In _permutations_rec in else part, I have two loops. In the first one I pick the next item that I append to the current string. The second loop iterates the next partial results and yields them. So, the second for is only to handle the iterator for the recursive call and "bubble-up" its results. I have found this pattern frequently when yielding results from recursive calls, e.g. when working with backtracking.

Question:

Is there an idiomatic, elegant way to use only one loop there, instead of two? Although I know there is nothing wrong there with those two loops, maybe there is some iterator kung-fu that would allow me to use only one (the simpler, the better).

Edit:

• I know itertools.permutations, my permutations is just a toy example

Answer 1

A shorter version of your, almost the same:

In [1]: def permutations(items):
   ....:     if len(items) == 0:
   ....:         yield items
   ....:     else:
   ....:         for n in range(len(items)):
   ....:             for ps in permutations(items[:n]+items[n+1:]):
   ....:                 yield ps + items[n:n+1]
   ....:

In [2]: list(permutations('abc'))
Out[2]: ['cba', 'bca', 'cab', 'acb', 'bac', 'abc']
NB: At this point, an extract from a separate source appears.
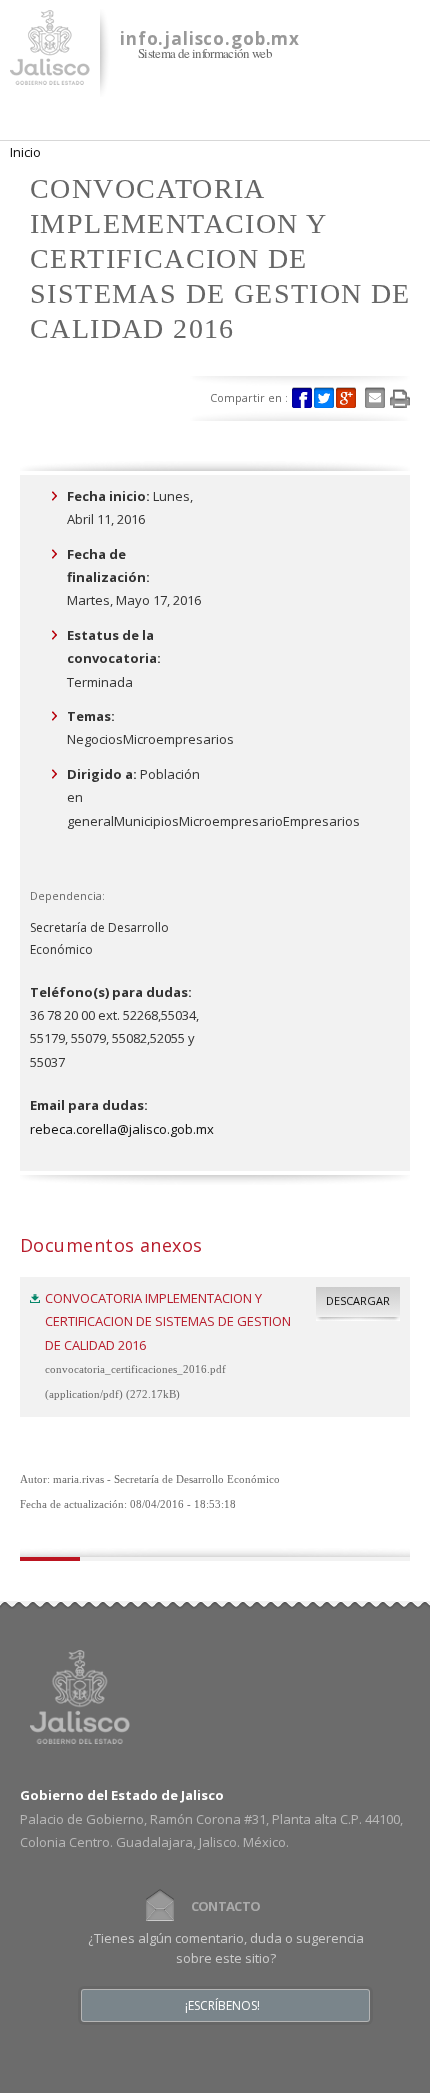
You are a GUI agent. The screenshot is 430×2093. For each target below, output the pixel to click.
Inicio (25, 152)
In [3]: list(permutations(list('abc')))
Out[3]:
[['c', 'b', 'a'],
 ['b', 'c', 'a'],
 ['c', 'a', 'b'],
 ['a', 'c', 'b'],
 ['b', 'a', 'c'],
 ['a', 'b', 'c']]

BTW: The equivalent code in Scala as following:

scala> def perm[T](xs: List[T]): Iterator[List[T]] = xs match {
     |   case Nil => Iterator(Nil)
     |   case _ => for(x <- xs.iterator; ys <- perm(xs diff Seq(x))) yield x::ys
     | }
perm: [T](xs: List[T])Iterator[List[T]]
scala> val itr = perm(List.range(0,100))
itr: Iterator[List[Int]] = non-empty iterator

scala> itr.next
res0: List[Int] = List(0, 1, 2, 3, 4, 5, 6, 7, 8, 9, 10, 11, 12, 13, 14, 15, 16, 17, 18, 19, 20, 21, 22, 23, 24, 25, 26,
 27, 28, 29, 30, 31, 32, 33, 34, 35, 36, 37, 38, 39, 40, 41, 42, 43, 44, 45, 46, 47, 48, 49, 50, 51, 52, 53, 54, 55, 56,
 57, 58, 59, 60, 61, 62, 63, 64, 65, 66, 67, 68, 69, 70, 71, 72, 73, 74, 75, 76, 77, 78, 79, 80, 81, 82, 83, 84, 85, 86,
 87, 88, 89, 90, 91, 92, 93, 94, 95, 96, 97, 98, 99)
scala> perm(1::2::3::Nil) foreach println
List(1, 2, 3)
List(1, 3, 2)
List(2, 1, 3)
List(2, 3, 1)
List(3, 1, 2)
List(3, 2, 1)

Answer 2

Because "simple is better than complex", you can simply use itertools.permutations:

from itertools import permutations

for p in permutations('abc'):
    print(p)

Output:

('a', 'b', 'c')
('a', 'c', 'b')
('b', 'a', 'c')
('b', 'c', 'a')
('c', 'a', 'b')
('c', 'b', 'a') 

If you still want to use your function, yo can use the new python3's yield from statement as @DSM explained.

Answer 3

In modern Python, you can use yield from to avoid the innermost loop. Time to upgrade? :^)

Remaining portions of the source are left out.